1936 wurde Hulda und Otto Pankok Berufsverbot erteilt. Natürlich arbeiteten beide weiter, sie u.a. unter Pseudonym für Kirchenzeitungen. Aus der engen Gestapo-Beobachtung war das Paar samt Tochter zunächst ins Emsland, später in die Eifel gezogen. Im dortigen Häuschen in Pesch versteckten sie mehrfach vom Regime Verfolgte. So konnten Hulda und Otto den Maler Matthias Barz und seine jüdische Frau Hilde Stein bis zum Kriegsende schützen. 2013 wurden beide von der jüdischen Gedenkstätte Yad Vashem für dieses Engagement mit dem Ehrentitel „Gerechte unter den Völkern“ ausgezeichnet.

Das Drei-Eulen-Logo - heute verwendet von der Hulda-Pankok-Gesamtschule

Das Drei-Eulen-Logo – heute verwendet von der Hulda-Pankok-Gesamtschule

Nach dem zweiten Weltkrieg gründeten Hulda und Otto Pankok zusammen mit Tochter Eva den Drei-Eulen-Verlag, dessen Logo mit den namensgebenden Vögeln von der Hulda-Pankok-Schule als Signet übernommen wurde. Außerdem begann Hulda Pankok nun sich politisch zu engagieren. So gründete sie 1951 die beinahe ganz in Vergessenheit geratene Deutsche Frauenpartei mit, um sich der 1952 von Gustav Heinemann gegründeten Gesamtdeutschen Volkspartei anzuschließen, die aber schon 1957 mangels Erfolges wieder eingestellt wurde.

Eine moderne Frau

Hulda Pankok im Jahr 1957

Hulda Pankok im Jahr 1957

Der Drei-Eulen-Verlag brachte es zwischen 1946 und 1952 fertig, mehr als 50 Bücher, allesamt Werke der Weltliteratur und bedeutende Kunstbände, herauszubringen. Die Währungsreform mit Einführung der DM brachte den Verlag in immer größere Finanzschwierigkeiten, sodass die Pankoks ihn letztlich schließen mussten. Hulda arbeitete die ganze Zeit über immer auch als Journalistin für die Düsseldorfer Lokalpresse. Nachdem Otto seine Professur an der Düsseldorfer Kunstakademie aufgegeben hatte, bezog die Familie 1958 in das Haus Esselt am Niederrhein, aus dem Hulda nach dem Tod ihres Mannes ein Museum machte, das bis heute erfolgreich existiert.

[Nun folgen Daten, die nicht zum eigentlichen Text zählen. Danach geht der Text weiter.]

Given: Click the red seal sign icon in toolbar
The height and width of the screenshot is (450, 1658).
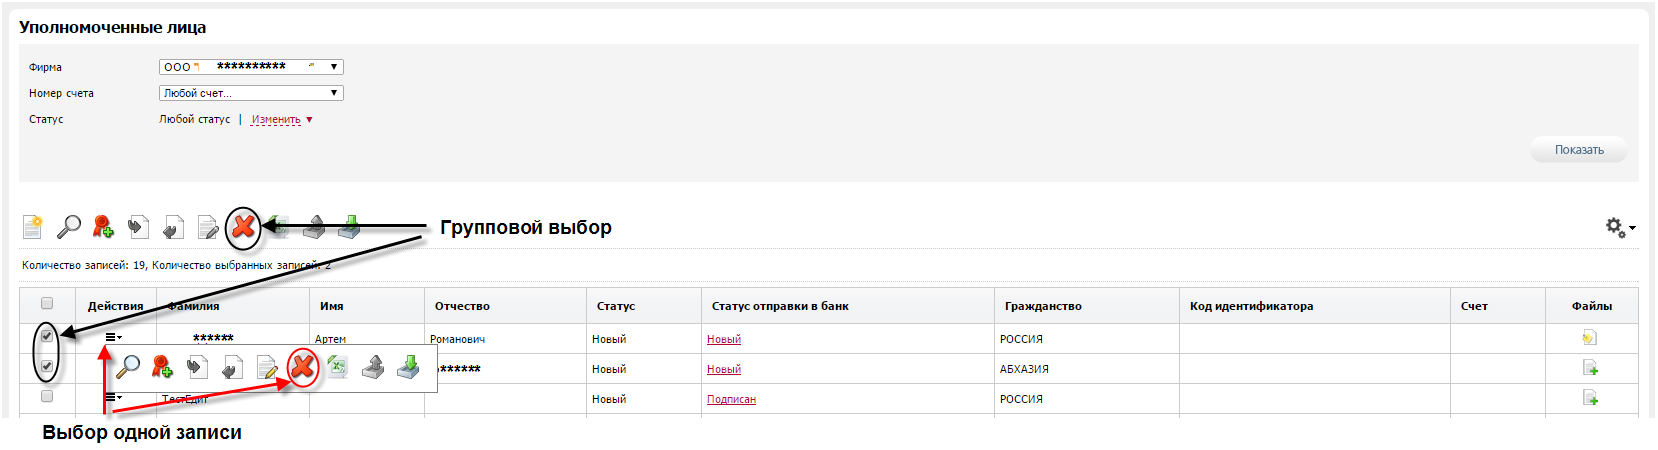Looking at the screenshot, I should (103, 227).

Aus heutiger Sicht kann man sagen, dass Hulda Pankok eine ausgesprochen moderne Frau war, die nicht nur Beruf und Familie erfolgreich unter einen Hut brachte, zudem ihren Mann bei seiner künstlerischen Arbeit unterstützte, sondern sich über gut 40 Jahre immer auch politisch betätigte. Und bei all dem ihre Liebe zur Literatur und zur Kunst nie verriet.